Many refer to specific columns, such as âPresident, Circus and Farm Dairiesâ.
A reader’s mother remembered President Harry Truman coming to Wooster and visiting the church next to the old Beeson Hospital.
âWooster is a special place with special memories for many,â said another reader.
What is most special for Gasbarre are “the people”, she said.
His former colleague Paul Locher said that local newspapers “have traditionally had the role of not only recording local history on various fronts on a daily basis, but also presenting stories that remind readers of the region’s past, including its growth, its successes, its failures and its triumphs, and the people who have been influential in all of these arenas.
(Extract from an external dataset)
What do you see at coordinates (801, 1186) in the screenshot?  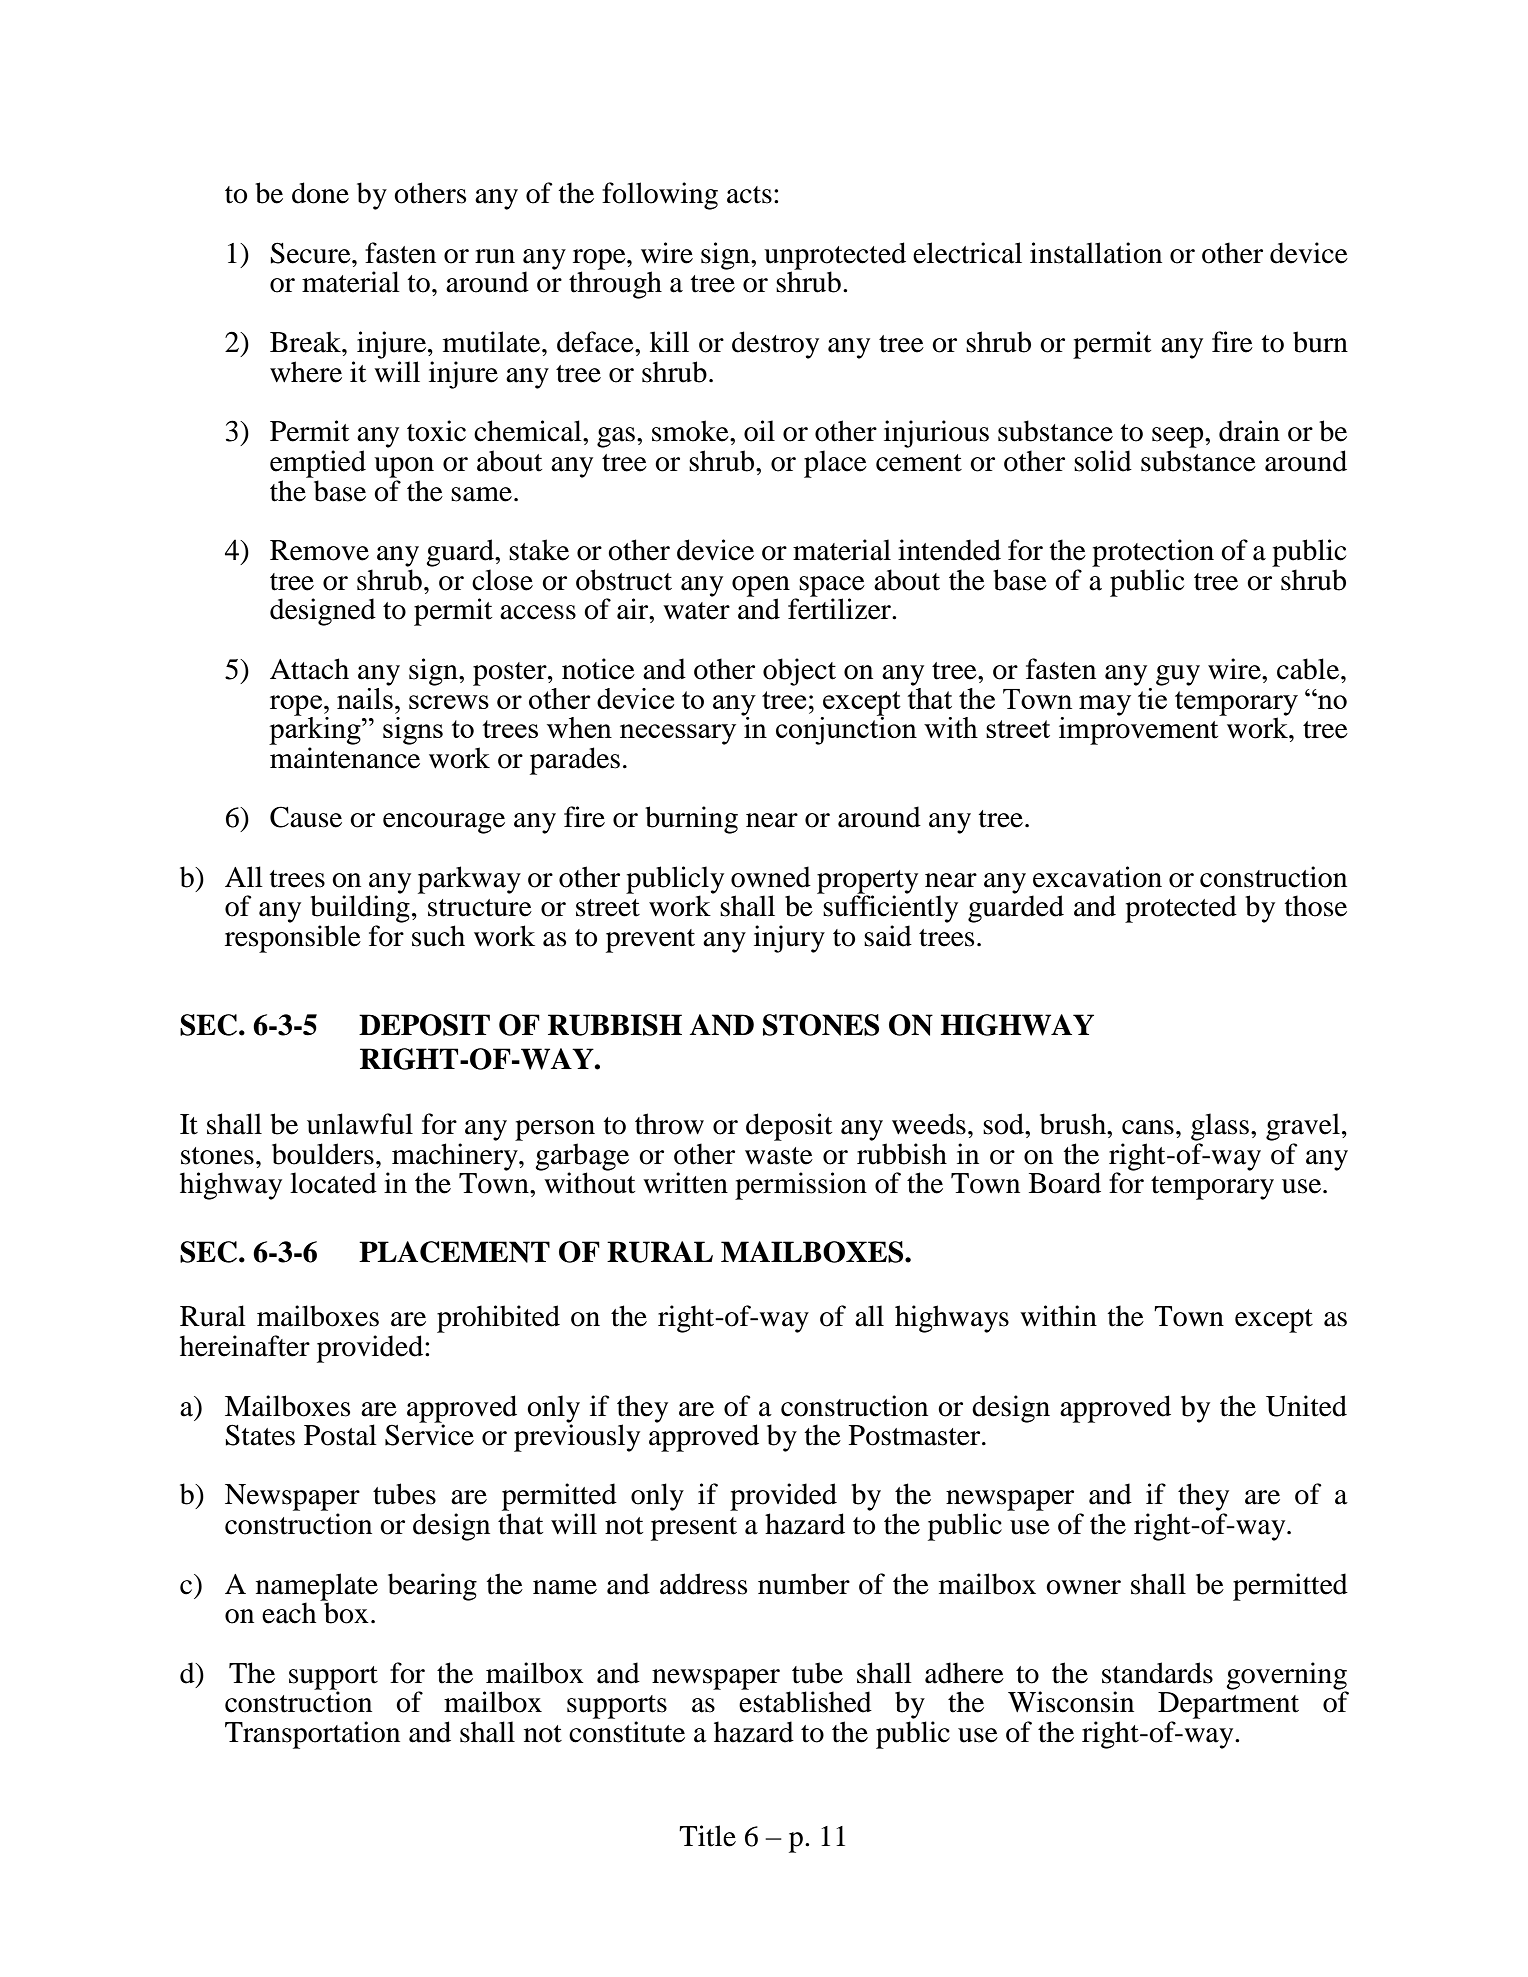 I see `permission` at bounding box center [801, 1186].
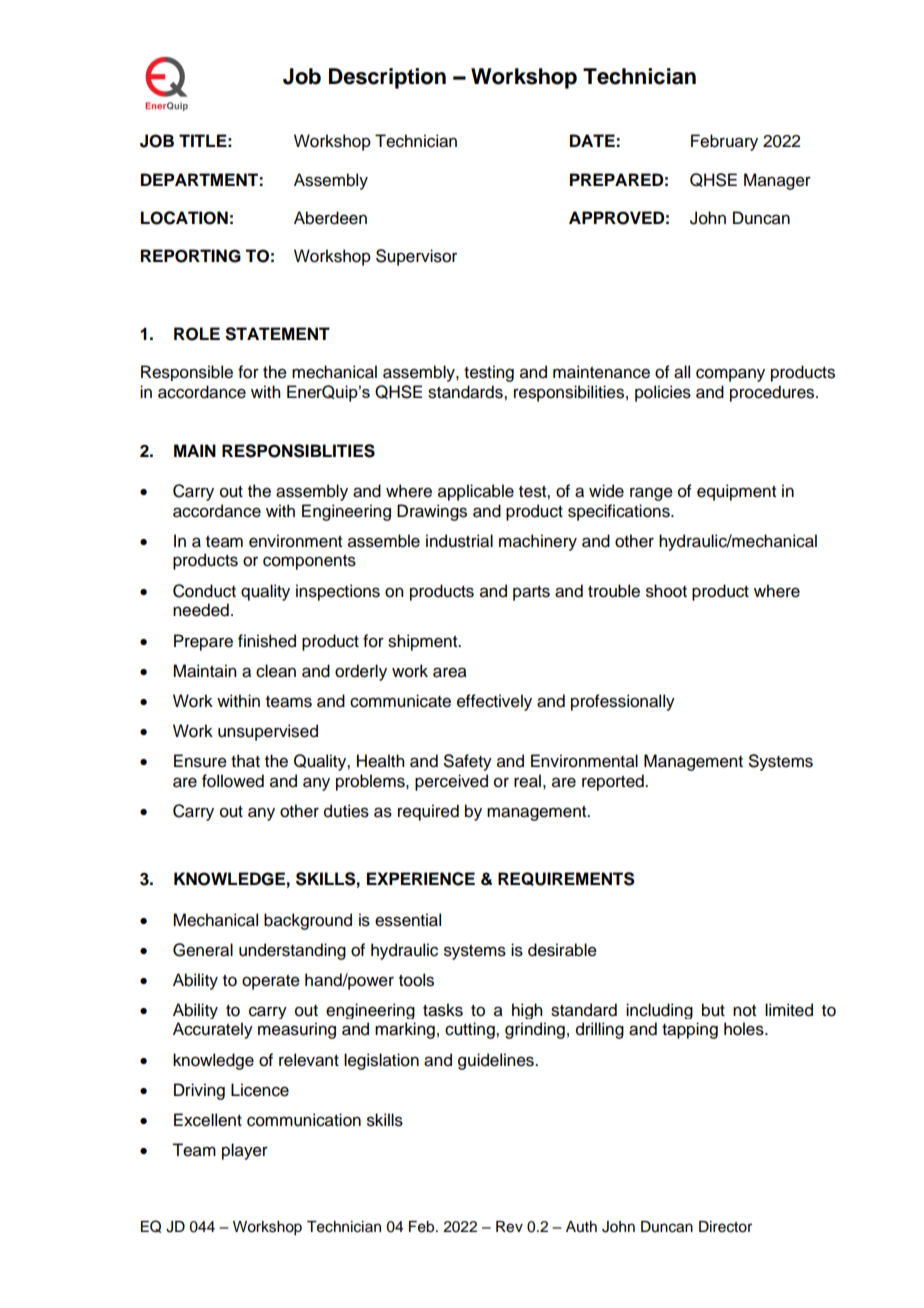  What do you see at coordinates (292, 951) in the screenshot?
I see `understanding` at bounding box center [292, 951].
âIf we don’t remember our history from time to time, the stories may just get lost from generation to generation,â Locher said. âAnn has been doing admirably for many years to keep these memories alive,â he said, hoping that âsomeone else can soon take up the torch she is layingâ.
Meanwhile, Gasbarre, whose career she says began in earnest with a poem she wrote called “My Guardian Angel”, which won first place in a poetry competition nearly 70 years ago when ‘she was in Cleveland Elementary School, “hasn’t finished writing.”
She’s working on a book for her grandchildren through StoryWorth, which “allowed me to tell my life story in chapter form.”
âI will add a chapter on the history of Wooster,â she said. “I want people to understand why Wooster is such a great community.”
As Gasbarre signed at the end of each column, “I thought you should know.”